The RFI was seeking project proposals for a long-term renewable power purchase agreement (PPA), and Photon said its proposal could have been the first project of its kind in California.
The proposal was recently notified it would not be progressed to further stages of the RFI, which is specified for projects to be online by 2030, but Photon Vault chief commercial officer (CCO) John Langhus told Energy-Storage.news that conversations with other customers are ongoing and gave us more details on the tech.
“Ours is a thermal energy storage system, storing energy as heat and dispatching as electricity. There are three core innovations to our technology, each patented. The first is our hybrid charging process, by which we charge the system first with electricity, and then in a second stage, with direct heat. The rationale for that is primarily economic,” he said.
“The electricity stage is basically a refrigeration cycle during which we make ice in our patented ice tanks. It loses about 50% of the energy during that stage. Our heat comes from simple, passive low-cost solar thermal (not PV) collectors that is stored in our patented sand bricks. So that heat is way cheaper than the electricity and in particular, has no day-to-day cost at all – it is 100% capex.”
By replacing its lost electricity with free heat each cycle, the technology ends up with as much electricity or more during discharge than it brought in during charge, Langhus claimed.
“We call this our eRTE, our electrical-to-electrical efficiency. This high eRTE is very powerful for long duration storage that includes daily cycling. Because we don’t need a big spread between charge and discharge price.”

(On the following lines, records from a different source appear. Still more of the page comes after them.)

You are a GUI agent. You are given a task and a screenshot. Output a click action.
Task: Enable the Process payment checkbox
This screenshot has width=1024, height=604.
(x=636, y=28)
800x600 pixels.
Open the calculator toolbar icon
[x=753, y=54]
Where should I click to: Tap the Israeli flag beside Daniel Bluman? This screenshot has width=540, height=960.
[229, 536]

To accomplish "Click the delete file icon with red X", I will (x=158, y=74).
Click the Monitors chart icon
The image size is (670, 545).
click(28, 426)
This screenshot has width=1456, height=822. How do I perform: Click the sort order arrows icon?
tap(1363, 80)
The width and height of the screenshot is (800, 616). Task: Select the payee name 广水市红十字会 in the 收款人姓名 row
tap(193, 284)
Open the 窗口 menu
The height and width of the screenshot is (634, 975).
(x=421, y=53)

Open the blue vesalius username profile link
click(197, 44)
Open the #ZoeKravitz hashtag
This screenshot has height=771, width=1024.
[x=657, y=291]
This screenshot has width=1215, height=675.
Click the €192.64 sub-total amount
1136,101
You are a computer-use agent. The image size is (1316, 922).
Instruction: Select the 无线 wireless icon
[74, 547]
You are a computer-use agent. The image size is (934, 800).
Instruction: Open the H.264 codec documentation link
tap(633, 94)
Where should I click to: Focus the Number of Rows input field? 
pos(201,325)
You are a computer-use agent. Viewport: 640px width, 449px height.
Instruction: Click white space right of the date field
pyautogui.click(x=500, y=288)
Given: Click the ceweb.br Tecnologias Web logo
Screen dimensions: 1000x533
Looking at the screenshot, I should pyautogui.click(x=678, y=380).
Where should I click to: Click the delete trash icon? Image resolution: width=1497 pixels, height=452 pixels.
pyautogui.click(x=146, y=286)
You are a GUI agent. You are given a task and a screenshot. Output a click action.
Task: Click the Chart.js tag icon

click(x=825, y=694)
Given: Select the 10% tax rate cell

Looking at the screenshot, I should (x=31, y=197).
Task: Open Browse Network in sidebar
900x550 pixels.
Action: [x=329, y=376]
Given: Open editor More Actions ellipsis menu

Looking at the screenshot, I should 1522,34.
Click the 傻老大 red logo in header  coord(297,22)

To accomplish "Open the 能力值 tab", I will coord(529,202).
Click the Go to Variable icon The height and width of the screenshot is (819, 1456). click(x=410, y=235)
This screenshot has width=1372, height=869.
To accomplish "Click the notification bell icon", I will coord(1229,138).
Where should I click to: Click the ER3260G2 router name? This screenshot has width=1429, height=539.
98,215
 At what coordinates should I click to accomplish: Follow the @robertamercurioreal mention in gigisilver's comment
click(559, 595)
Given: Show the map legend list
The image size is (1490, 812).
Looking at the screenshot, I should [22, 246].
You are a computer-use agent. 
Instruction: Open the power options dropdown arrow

Photon Vault CEO Dr. Kent McCormick added: “Batteries do a great job of profiting off the daily price swings that happen when the sun stops shining and the wind stops blowing in places like California and Texas where there are lots of renewables now. But a couple of hours per day of profit-taking doesn’t really get us any closer to a well-balanced utility grid, powered mostly by renewable power.”
The firm is looking to deploy systems using its basic 5MW building blocks starting in 2026/27, and is positioning itself as a lower-cost alternative to buying power from new combined cycle gas turbine plants. However, its first system may harvest industrial heat rather than self-generating heat with solar thermal energy collectors like its RFI project proposed.
The firm has raised US$3.5 million-plus to-date with backers including Houston Angel Network, deep tech VC firm rpv, law firm Wilson Sonsini and a strategic investor called Conifer Infrastructure Partners.